WRITTEN TASK A: Rewrite the paragraph starting "I’ve now set the RAM speed" from the RAM forum excerpt below as a short list that keeps its main facts.

EXCERPTED TEXT:
.....

It works fine with stock speed.
3600MHz Ram clock did boot but was not stable (maybe one can tweak the timing and or voltage settings here later on)

I’ve now set the RAM speed to 3200MHz in the BIOS while leaving everything else on Auto and it’s stable so far. memtest86 runs without errors and also none with edac-util after boot, but re running it after memtester is still pending.

Do you have additional advice on how to get the best RAM-timing settings?

Does anyone know it there is a temprature sensor on the RAM one could use for monitoring RAM temprature?
If so: How to do that with linux?

Thanks a lot!

ps: Tip for using it with the ASUS WS x570 ACE Pro: Make sure that you have enabled ECC in the BIOS (the Auto setting seems not to detect it!)

thro · April 30, 2020, 12:21pm

Zen2? I’d not bother with overclocking RAM, as you’re unlikely to see a huge difference in performance anyway due to zen2 having massive caches.

I’d run ECC at rated speed and be done with it.

Or non-ECC at rated speed, and again… be done with it.

Unless you like creating un-necessary problems for yourself.

.....

Some entries:
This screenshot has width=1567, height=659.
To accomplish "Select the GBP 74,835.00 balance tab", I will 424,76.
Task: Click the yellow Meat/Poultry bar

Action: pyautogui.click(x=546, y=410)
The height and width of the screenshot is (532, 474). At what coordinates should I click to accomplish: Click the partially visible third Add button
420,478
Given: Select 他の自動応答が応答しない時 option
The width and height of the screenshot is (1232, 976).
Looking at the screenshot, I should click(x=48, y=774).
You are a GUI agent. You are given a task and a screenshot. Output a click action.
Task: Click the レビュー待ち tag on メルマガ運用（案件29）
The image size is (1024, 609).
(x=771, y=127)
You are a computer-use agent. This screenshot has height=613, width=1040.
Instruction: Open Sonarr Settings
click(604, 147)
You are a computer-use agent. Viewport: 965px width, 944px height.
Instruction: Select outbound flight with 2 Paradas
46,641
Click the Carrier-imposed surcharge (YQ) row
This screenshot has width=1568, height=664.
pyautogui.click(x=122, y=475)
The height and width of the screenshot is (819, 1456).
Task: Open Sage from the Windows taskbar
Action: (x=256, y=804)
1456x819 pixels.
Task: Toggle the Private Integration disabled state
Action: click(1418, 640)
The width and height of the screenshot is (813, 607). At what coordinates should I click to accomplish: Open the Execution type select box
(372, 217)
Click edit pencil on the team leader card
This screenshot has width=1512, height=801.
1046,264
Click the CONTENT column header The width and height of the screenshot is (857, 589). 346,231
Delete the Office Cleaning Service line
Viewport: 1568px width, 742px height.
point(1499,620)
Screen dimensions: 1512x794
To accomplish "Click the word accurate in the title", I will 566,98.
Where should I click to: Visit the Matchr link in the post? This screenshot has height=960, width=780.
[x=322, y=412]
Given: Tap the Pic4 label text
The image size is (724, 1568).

.....

WRITTEN TASK B: Report how many lines of the entries above contain the string "should", matching case exactly, and give only the number.

WRITTEN SOLUTION A:
- RAM speed set to 3200MHz in the BIOS, all other settings left on Auto.
- Stable so far.
- memtest86 runs without errors, and edac-util shows none after boot.
- A rerun after memtester is still pending.

WRITTEN SOLUTION B: 4